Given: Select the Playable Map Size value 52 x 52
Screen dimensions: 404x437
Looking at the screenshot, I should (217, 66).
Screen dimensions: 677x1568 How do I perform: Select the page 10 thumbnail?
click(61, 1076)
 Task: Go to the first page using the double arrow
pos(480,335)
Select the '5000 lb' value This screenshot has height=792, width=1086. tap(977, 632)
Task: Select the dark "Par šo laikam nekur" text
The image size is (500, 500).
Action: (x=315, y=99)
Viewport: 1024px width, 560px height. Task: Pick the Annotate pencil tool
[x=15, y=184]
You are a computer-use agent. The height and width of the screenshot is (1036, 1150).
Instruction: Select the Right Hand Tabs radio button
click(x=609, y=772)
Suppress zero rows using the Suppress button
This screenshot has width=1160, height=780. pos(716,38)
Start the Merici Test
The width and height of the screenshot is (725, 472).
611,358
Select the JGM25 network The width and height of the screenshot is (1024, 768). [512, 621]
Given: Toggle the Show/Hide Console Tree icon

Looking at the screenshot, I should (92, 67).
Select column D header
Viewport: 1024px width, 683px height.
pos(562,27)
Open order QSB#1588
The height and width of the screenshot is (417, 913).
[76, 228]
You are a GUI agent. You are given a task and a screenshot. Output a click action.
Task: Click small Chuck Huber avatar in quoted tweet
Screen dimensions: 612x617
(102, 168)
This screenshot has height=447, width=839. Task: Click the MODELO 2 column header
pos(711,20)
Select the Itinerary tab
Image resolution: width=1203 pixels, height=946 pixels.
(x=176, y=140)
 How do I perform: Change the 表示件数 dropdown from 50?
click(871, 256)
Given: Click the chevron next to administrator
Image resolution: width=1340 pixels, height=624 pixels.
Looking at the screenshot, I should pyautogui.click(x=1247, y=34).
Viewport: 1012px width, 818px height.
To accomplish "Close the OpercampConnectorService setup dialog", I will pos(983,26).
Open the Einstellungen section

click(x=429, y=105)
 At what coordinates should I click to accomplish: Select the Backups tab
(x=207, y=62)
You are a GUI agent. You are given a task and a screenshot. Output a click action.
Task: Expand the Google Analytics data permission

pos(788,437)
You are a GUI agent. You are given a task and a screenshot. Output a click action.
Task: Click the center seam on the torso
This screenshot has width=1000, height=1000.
☆ ☆ ☆ ☆
ASSIGNMENT: Going down the listing above, begin printing at the line with "Given: Toggle the Show/Hide Console Tree icon" and finish with the line with "Task: Click small", exactly as they appear.

RESULT OF THIS EXERCISE:
Given: Toggle the Show/Hide Console Tree icon

Looking at the screenshot, I should (92, 67).
Select column D header
Viewport: 1024px width, 683px height.
pos(562,27)
Open order QSB#1588
The height and width of the screenshot is (417, 913).
[76, 228]
You are a GUI agent. You are given a task and a screenshot. Output a click action.
Task: Click small Chuck Huber avatar in quoted tweet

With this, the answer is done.